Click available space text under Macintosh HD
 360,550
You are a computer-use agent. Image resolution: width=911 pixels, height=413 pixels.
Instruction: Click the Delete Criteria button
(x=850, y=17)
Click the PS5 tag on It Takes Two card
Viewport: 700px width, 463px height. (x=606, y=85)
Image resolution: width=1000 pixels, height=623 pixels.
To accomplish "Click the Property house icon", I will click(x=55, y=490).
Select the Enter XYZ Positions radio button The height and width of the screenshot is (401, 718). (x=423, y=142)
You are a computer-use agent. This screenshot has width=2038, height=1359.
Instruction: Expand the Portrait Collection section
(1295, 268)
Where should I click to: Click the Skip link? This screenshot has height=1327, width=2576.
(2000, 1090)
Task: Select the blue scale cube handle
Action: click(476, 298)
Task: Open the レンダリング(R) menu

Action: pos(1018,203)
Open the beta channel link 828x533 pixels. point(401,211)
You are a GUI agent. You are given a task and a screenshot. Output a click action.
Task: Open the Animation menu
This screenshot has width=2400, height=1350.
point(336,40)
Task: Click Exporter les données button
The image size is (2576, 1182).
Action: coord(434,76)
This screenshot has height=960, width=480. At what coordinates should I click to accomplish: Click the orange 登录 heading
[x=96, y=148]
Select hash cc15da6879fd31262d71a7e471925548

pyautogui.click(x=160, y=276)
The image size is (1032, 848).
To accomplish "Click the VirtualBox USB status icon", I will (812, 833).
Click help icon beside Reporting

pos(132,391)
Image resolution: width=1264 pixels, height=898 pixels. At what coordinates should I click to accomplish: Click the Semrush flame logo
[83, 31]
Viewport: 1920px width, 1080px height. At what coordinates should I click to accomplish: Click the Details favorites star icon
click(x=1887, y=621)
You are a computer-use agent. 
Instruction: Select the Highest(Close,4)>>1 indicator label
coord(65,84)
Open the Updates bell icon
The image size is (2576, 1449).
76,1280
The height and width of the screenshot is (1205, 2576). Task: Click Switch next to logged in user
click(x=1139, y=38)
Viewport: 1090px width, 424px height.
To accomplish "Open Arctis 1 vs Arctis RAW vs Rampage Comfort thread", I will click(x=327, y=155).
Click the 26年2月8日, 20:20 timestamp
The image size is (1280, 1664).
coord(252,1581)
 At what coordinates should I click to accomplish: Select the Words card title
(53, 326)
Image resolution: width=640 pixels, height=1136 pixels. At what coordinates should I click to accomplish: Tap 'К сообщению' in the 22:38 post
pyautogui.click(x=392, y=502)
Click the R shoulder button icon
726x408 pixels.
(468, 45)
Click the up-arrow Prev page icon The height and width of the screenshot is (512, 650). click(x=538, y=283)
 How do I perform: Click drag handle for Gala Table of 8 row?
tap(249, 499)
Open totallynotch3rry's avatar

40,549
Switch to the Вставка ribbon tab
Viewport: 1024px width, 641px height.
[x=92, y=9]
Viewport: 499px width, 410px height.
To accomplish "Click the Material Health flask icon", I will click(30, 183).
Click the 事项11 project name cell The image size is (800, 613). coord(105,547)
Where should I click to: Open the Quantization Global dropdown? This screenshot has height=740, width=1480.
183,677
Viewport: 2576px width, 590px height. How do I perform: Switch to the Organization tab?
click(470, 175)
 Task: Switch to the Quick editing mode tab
┄┄┄┄┄┄
THE EXERCISE:
Present every one of the entries above as a numbered list, leaving out any blank lines.

FULL OUTPUT:
1. Click available space text under Macintosh HD
2.  360,550
3. You are a computer-use agent. Image resolution: width=911 pixels, height=413 pixels.
4. Instruction: Click the Delete Criteria button
5. (x=850, y=17)
6. Click the PS5 tag on It Takes Two card
7. Viewport: 700px width, 463px height. (x=606, y=85)
8. Image resolution: width=1000 pixels, height=623 pixels.
9. To accomplish "Click the Property house icon", I will click(x=55, y=490).
10. Select the Enter XYZ Positions radio button The height and width of the screenshot is (401, 718). (x=423, y=142)
11. You are a computer-use agent. This screenshot has width=2038, height=1359.
12. Instruction: Expand the Portrait Collection section
13. (1295, 268)
14. Where should I click to: Click the Skip link? This screenshot has height=1327, width=2576.
15. (2000, 1090)
16. Task: Select the blue scale cube handle
17. Action: click(476, 298)
18. Task: Open the レンダリング(R) menu
19. Action: pos(1018,203)
20. Open the beta channel link 828x533 pixels. point(401,211)
21. You are a GUI agent. You are given a task and a screenshot. Output a click action.
22. Task: Open the Animation menu
23. This screenshot has width=2400, height=1350.
24. point(336,40)
25. Task: Click Exporter les données button
26. The image size is (2576, 1182).
27. Action: coord(434,76)
28. This screenshot has height=960, width=480. At what coordinates should I click to accomplish: Click the orange 登录 heading
29. [x=96, y=148]
30. Select hash cc15da6879fd31262d71a7e471925548
31. pyautogui.click(x=160, y=276)
32. The image size is (1032, 848).
33. To accomplish "Click the VirtualBox USB status icon", I will (812, 833).
34. Click help icon beside Reporting
35. pos(132,391)
36. Image resolution: width=1264 pixels, height=898 pixels. At what coordinates should I click to accomplish: Click the Semrush flame logo
37. [83, 31]
38. Viewport: 1920px width, 1080px height. At what coordinates should I click to accomplish: Click the Details favorites star icon
39. click(x=1887, y=621)
40. You are a computer-use agent. 
41. Instruction: Select the Highest(Close,4)>>1 indicator label
42. coord(65,84)
43. Open the Updates bell icon
44. The image size is (2576, 1449).
45. 76,1280
46. The height and width of the screenshot is (1205, 2576). Task: Click Switch next to logged in user
47. click(x=1139, y=38)
48. Viewport: 1090px width, 424px height.
49. To accomplish "Open Arctis 1 vs Arctis RAW vs Rampage Comfort thread", I will click(x=327, y=155).
50. Click the 26年2月8日, 20:20 timestamp
51. The image size is (1280, 1664).
52. coord(252,1581)
53.  At what coordinates should I click to accomplish: Select the Words card title
54. (53, 326)
55. Image resolution: width=640 pixels, height=1136 pixels. At what coordinates should I click to accomplish: Tap 'К сообщению' in the 22:38 post
56. pyautogui.click(x=392, y=502)
57. Click the R shoulder button icon
58. 726x408 pixels.
59. (468, 45)
60. Click the up-arrow Prev page icon The height and width of the screenshot is (512, 650). click(x=538, y=283)
61.  How do I perform: Click drag handle for Gala Table of 8 row?
62. tap(249, 499)
63. Open totallynotch3rry's avatar
64. 40,549
65. Switch to the Вставка ribbon tab
66. Viewport: 1024px width, 641px height.
67. [x=92, y=9]
68. Viewport: 499px width, 410px height.
69. To accomplish "Click the Material Health flask icon", I will click(30, 183).
70. Click the 事项11 project name cell The image size is (800, 613). coord(105,547)
71. Where should I click to: Open the Quantization Global dropdown? This screenshot has height=740, width=1480.
72. 183,677
73. Viewport: 2576px width, 590px height. How do I perform: Switch to the Organization tab?
74. click(470, 175)
75.  Task: Switch to the Quick editing mode tab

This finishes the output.